Requirement: In one to three sentences, explain why the study in the text below on fire escalation in process plants combined its dynamic Bayesian network results with mutual information.

Text segment:
The performance of fire protection measures plays a key role in the prevention and mitigation of fire escalation (fire domino effect) in process plants. In addition to passive and active safety measures, the intervention of firefighting teams can have a great impact on fire propagation. In the present study, we have demonstrated an application of dynamic Bayesian network to modeling and safety assessment of fire domino effect in oil terminals while considering the effect of safety measures in place. The results of the developed dynamic Bayesian network—prior and posterior probabilities—have been combined with information theory, in the form of mutual information, to identify optimal firefighting strategies, especially when the number of fire trucks is not sufficient to handle all the vessels in danger.

Collected data entries:
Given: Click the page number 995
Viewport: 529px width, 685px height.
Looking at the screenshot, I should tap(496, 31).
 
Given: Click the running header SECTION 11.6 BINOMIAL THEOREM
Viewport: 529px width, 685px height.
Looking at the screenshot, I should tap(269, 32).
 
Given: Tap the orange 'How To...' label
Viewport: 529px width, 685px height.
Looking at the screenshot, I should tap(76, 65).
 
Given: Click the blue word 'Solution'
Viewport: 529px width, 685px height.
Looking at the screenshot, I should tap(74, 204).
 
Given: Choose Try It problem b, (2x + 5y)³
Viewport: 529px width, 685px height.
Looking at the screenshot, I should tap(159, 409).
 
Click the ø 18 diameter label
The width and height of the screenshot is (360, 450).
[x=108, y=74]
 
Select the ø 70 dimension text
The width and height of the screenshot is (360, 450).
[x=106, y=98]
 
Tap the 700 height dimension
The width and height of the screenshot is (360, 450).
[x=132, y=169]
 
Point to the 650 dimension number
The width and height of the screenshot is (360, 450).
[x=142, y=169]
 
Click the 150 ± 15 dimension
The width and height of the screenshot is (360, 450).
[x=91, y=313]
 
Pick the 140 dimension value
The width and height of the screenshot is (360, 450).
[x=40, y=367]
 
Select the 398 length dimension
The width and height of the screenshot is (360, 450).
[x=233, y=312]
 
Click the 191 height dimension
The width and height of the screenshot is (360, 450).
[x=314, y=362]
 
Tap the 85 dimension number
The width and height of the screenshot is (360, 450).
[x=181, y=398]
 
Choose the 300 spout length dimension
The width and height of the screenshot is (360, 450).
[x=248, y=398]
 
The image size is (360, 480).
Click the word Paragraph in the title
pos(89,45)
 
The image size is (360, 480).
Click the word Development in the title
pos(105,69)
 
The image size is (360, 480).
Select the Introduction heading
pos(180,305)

Output of the task: The study combined the network's prior and posterior probabilities with mutual information to identify optimal firefighting strategies. This is especially useful when there are not enough fire trucks to handle all the vessels in danger.